▶ TASK GOAL
In this exercise, the entries below include pictures. Repeat exactly the lines from the line with "Instruction: Click the" to the line with "1283x828 pixels. How", including both, but without the pictures.

▶ DATASET RECORDS
========

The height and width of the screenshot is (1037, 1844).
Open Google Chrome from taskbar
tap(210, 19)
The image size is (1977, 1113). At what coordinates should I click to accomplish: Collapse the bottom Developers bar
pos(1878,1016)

========

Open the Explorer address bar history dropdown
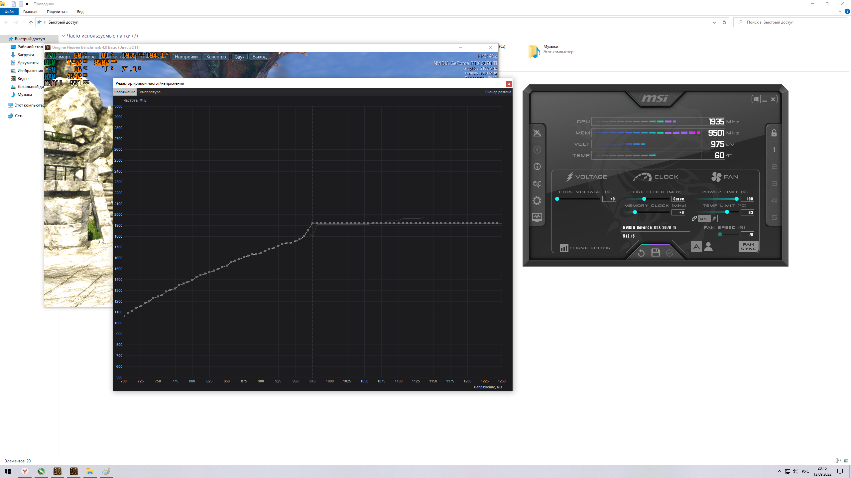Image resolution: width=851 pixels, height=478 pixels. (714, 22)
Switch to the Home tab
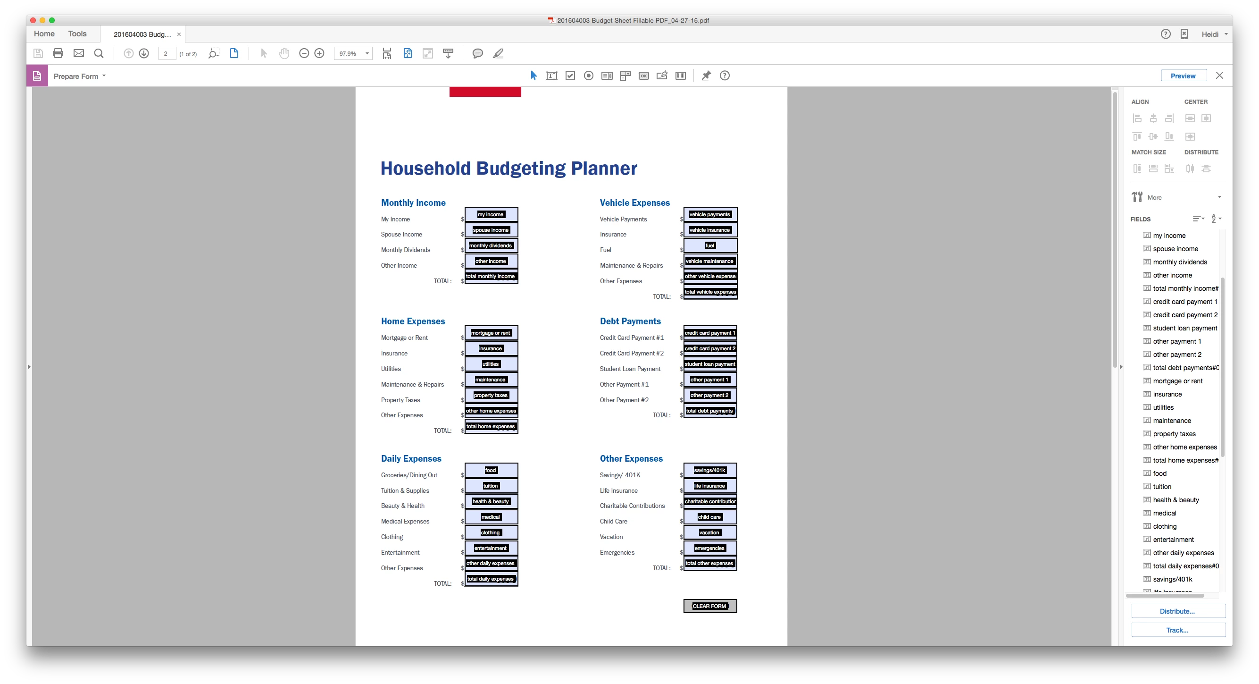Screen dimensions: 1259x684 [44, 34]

========

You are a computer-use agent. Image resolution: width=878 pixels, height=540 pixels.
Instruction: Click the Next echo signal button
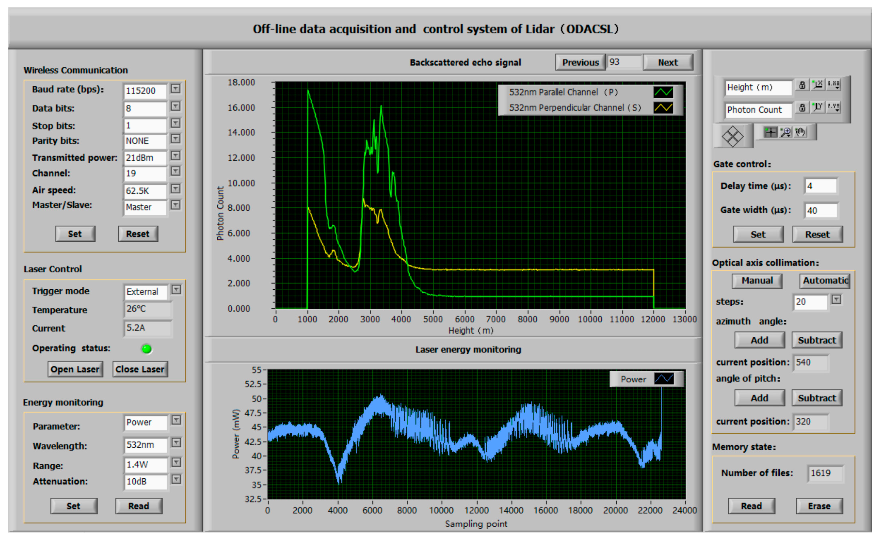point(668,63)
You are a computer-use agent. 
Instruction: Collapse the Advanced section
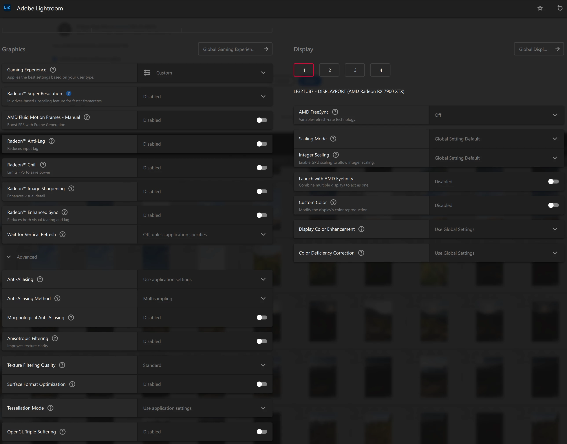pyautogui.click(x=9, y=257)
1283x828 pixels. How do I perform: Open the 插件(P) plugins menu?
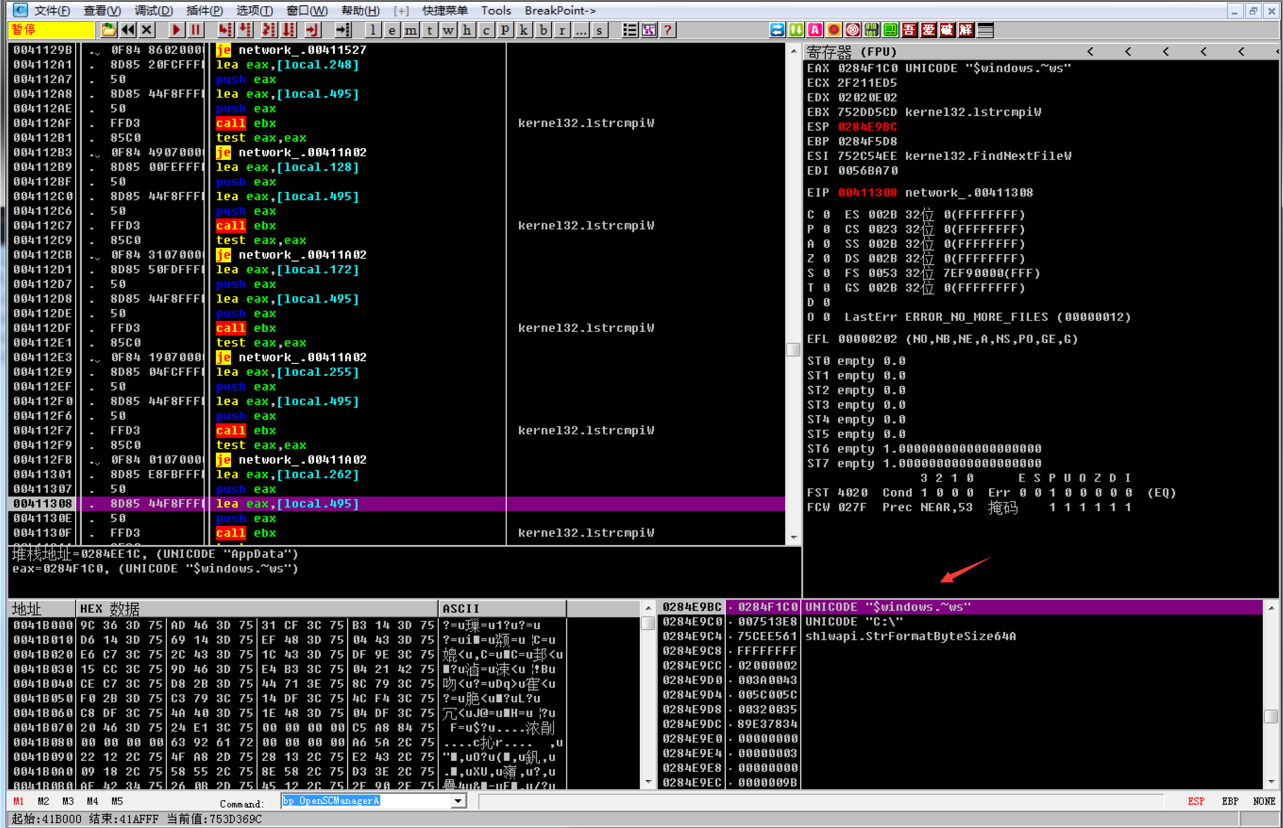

========

▶ THE COMPLETED TASK
Instruction: Click the Next echo signal button
point(668,63)
You are a computer-use agent. 
Instruction: Collapse the Advanced section
pyautogui.click(x=9, y=257)
1283x828 pixels. How do I perform: Open the 插件(P) plugins menu?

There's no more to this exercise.